_Work to be completed_: What is needed is an exact transcription of the line containing "Select the 禁用 status radio button" and every line after it through the end of the entries below, with no pictures.

_Supplied records_:
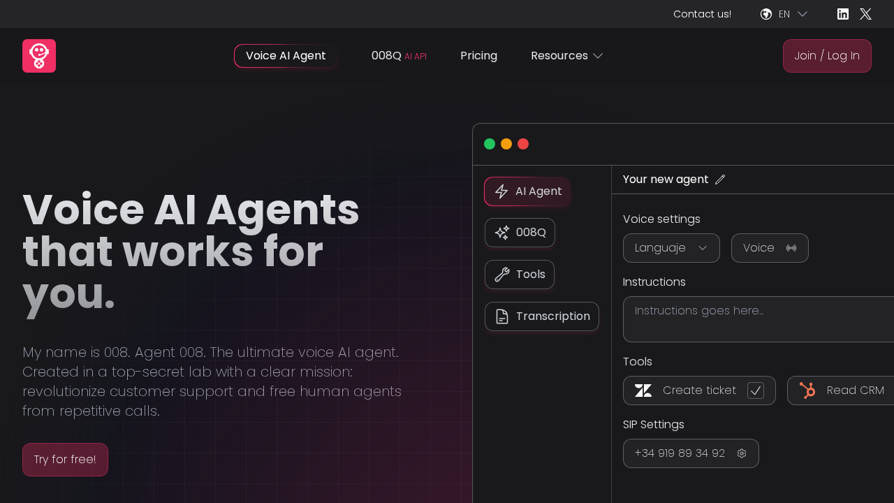Screen dimensions: 894x503
Task: Click the pencil icon to rename Your new agent
Action: pos(720,180)
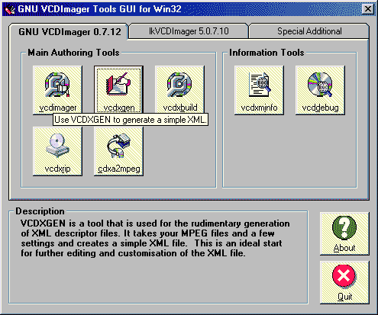Open the Special Additional tab
This screenshot has height=315, width=378.
click(x=309, y=31)
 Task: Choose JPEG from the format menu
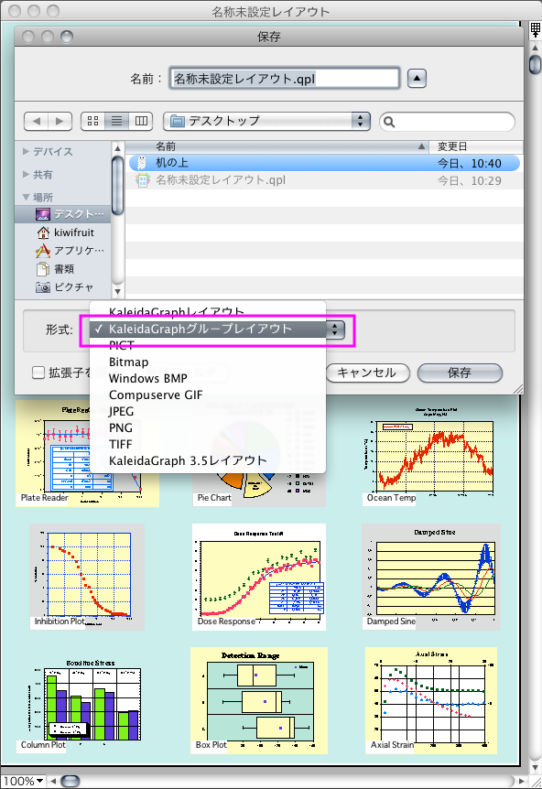tap(121, 411)
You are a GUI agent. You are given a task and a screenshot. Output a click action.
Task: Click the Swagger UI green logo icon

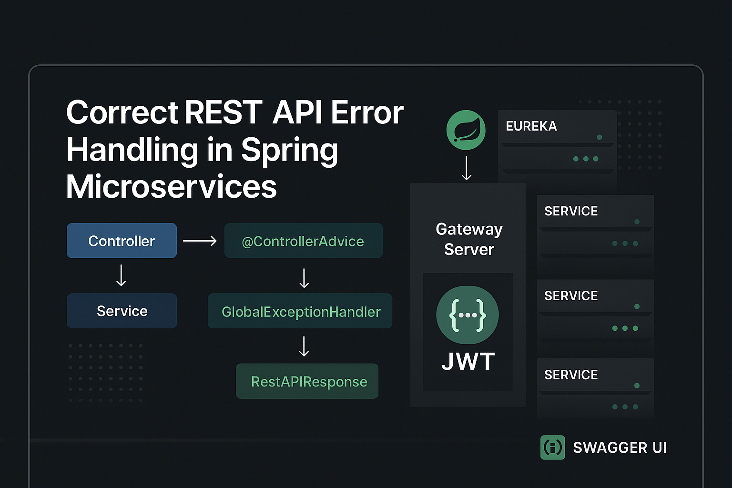(552, 447)
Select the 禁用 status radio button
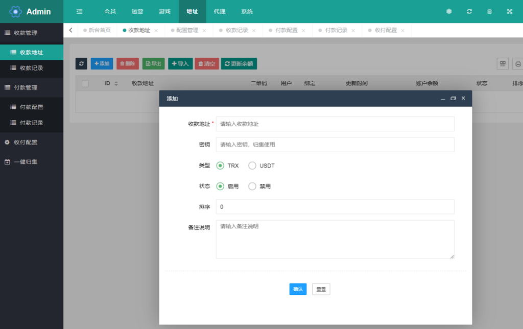 (252, 186)
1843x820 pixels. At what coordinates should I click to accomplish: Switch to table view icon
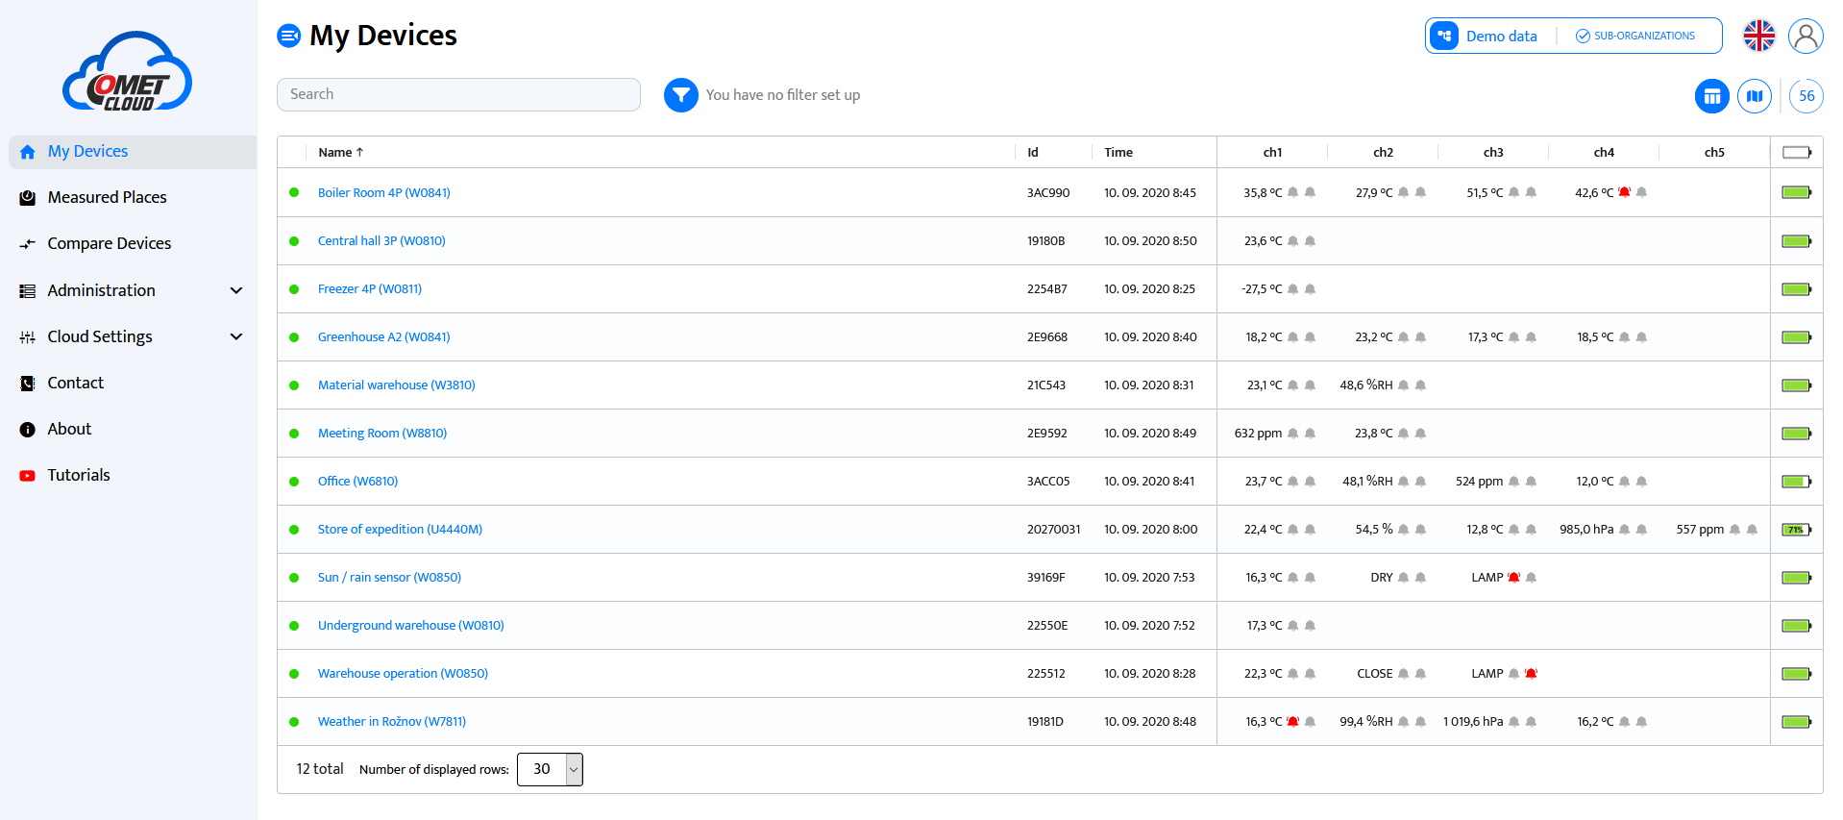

_Answer to the problem_:
Select the 禁用 status radio button
 (252, 186)
1843x820 pixels. At what coordinates should I click to accomplish: Switch to table view icon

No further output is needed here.